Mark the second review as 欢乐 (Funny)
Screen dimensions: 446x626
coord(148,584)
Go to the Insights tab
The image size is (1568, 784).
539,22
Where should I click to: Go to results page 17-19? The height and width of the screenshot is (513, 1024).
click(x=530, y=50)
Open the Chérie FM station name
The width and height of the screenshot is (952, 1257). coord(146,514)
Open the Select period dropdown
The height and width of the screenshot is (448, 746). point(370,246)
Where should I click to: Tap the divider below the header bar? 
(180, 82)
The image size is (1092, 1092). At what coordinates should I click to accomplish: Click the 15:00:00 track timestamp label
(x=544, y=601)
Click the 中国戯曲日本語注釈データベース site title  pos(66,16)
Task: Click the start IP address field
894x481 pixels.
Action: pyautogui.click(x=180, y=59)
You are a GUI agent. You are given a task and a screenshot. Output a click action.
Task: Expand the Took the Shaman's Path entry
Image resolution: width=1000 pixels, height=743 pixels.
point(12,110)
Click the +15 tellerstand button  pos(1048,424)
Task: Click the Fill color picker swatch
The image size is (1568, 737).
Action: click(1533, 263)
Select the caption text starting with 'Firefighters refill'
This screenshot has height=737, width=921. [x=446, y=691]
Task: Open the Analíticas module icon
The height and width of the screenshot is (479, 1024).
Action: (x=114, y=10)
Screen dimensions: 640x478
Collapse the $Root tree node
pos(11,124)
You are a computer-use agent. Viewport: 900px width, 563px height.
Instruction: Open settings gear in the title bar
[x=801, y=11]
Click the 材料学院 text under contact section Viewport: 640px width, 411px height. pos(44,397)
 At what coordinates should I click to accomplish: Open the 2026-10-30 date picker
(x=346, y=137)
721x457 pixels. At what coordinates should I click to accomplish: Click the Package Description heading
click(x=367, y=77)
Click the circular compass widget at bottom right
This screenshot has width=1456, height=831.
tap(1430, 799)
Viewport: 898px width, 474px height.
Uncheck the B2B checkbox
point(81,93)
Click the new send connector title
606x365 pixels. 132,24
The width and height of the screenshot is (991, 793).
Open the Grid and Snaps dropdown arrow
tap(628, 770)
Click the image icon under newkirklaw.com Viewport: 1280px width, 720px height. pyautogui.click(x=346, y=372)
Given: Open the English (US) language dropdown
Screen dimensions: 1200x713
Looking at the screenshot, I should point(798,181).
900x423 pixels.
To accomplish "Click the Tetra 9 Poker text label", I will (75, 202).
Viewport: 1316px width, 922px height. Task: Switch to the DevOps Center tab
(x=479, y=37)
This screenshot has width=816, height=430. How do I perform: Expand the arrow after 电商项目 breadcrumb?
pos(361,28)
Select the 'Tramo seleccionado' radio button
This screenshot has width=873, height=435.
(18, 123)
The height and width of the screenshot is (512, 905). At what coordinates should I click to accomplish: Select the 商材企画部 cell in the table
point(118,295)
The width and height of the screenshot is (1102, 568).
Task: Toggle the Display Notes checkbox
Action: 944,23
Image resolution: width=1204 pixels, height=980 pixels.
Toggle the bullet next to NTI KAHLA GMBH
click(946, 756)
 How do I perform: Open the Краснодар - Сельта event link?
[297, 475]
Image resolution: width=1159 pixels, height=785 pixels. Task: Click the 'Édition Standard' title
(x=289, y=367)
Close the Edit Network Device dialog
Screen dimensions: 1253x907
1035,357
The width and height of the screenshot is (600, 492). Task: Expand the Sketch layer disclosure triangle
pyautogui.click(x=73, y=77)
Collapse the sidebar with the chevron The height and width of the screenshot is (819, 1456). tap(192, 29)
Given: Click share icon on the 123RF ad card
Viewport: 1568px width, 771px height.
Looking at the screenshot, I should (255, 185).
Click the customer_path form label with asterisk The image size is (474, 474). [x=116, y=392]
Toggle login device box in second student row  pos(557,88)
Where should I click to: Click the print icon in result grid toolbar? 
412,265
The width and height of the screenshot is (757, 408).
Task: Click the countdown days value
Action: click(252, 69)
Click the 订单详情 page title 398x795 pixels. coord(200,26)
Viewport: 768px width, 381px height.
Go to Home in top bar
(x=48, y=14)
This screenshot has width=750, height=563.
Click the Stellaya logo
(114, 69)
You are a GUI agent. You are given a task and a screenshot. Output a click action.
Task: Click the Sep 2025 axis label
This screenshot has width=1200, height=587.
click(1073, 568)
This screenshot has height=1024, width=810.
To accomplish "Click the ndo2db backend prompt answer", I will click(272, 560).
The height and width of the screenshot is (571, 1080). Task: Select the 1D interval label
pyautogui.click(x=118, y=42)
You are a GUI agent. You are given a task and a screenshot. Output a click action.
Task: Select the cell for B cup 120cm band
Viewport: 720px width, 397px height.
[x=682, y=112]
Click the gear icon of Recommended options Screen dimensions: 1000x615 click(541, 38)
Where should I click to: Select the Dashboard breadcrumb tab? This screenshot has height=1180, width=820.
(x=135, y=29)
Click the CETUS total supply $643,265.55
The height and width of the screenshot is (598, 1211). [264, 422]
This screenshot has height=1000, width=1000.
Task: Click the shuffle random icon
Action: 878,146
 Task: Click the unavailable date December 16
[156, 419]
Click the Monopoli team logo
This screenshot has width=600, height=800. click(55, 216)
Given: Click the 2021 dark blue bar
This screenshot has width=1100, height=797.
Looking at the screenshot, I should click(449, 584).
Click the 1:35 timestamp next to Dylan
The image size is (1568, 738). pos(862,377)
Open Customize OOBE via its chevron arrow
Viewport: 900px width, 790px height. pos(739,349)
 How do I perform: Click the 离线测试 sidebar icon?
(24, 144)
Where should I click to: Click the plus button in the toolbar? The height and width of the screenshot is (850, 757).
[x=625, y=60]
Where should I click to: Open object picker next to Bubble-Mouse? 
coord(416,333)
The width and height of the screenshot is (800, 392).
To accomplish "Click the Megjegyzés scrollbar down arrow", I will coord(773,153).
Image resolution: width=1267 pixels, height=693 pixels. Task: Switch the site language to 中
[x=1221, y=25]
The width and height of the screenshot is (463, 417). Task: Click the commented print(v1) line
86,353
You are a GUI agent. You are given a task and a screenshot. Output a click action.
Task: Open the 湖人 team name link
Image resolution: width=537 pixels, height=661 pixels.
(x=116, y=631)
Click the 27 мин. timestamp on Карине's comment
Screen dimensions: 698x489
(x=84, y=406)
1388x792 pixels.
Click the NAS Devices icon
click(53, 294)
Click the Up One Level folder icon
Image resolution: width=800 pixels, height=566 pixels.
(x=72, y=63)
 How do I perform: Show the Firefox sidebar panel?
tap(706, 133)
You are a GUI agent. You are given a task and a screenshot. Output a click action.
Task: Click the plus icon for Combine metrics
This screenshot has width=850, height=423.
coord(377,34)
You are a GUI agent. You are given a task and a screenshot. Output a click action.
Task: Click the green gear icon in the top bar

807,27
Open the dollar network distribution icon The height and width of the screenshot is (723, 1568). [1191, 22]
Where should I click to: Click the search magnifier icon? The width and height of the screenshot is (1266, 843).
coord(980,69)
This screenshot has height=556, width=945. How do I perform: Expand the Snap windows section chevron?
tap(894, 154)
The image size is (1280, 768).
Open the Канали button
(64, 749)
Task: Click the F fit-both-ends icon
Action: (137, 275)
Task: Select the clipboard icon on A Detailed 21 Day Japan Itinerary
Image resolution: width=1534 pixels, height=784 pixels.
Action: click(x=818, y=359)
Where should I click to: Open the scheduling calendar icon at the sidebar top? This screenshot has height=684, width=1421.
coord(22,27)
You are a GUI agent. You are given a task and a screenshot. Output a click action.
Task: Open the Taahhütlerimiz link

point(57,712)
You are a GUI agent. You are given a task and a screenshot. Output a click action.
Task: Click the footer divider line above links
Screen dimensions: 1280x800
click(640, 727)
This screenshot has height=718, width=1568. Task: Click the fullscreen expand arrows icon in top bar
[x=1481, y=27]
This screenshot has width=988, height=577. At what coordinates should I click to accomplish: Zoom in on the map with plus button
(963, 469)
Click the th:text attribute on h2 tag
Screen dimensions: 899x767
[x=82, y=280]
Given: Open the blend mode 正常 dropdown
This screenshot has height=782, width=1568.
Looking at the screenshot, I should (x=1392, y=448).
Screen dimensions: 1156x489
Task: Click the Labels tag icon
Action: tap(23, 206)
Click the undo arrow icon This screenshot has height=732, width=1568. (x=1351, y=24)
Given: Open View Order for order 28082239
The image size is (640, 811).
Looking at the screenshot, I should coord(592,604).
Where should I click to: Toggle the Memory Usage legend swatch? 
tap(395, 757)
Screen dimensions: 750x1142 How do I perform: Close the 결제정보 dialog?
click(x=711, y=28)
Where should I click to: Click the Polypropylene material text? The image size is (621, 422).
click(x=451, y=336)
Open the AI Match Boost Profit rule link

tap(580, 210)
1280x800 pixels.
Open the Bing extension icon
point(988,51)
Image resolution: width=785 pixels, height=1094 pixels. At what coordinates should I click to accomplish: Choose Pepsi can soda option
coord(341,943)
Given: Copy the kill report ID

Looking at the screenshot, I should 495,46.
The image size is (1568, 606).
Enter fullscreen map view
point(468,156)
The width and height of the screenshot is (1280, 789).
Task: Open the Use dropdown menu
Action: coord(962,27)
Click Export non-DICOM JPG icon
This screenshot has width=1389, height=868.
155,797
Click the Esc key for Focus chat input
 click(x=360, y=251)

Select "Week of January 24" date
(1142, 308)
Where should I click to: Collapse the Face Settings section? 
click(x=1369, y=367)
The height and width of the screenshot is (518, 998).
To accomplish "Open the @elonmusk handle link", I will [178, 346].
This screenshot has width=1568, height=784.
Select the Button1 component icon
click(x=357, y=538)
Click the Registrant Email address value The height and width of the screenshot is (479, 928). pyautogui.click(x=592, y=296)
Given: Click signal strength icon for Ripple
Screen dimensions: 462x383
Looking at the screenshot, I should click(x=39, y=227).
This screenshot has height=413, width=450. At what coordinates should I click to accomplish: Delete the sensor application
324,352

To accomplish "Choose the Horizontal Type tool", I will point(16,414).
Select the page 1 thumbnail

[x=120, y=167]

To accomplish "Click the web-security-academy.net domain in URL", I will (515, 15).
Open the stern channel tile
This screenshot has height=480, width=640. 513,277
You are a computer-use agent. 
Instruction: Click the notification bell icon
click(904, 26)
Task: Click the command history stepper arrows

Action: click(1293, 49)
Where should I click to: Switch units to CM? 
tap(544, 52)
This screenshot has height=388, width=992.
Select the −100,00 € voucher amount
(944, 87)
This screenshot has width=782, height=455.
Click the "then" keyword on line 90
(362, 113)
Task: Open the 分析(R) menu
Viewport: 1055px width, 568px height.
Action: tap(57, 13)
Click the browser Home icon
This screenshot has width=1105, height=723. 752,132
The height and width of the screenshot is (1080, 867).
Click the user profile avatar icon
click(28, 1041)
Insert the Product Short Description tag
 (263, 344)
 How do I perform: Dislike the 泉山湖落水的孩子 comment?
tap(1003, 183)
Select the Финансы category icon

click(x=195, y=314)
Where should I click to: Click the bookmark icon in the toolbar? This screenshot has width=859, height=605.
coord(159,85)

TASK PROMPT
For this data, state how many lines include the word "address", with nothing added.

TASK ANSWER
2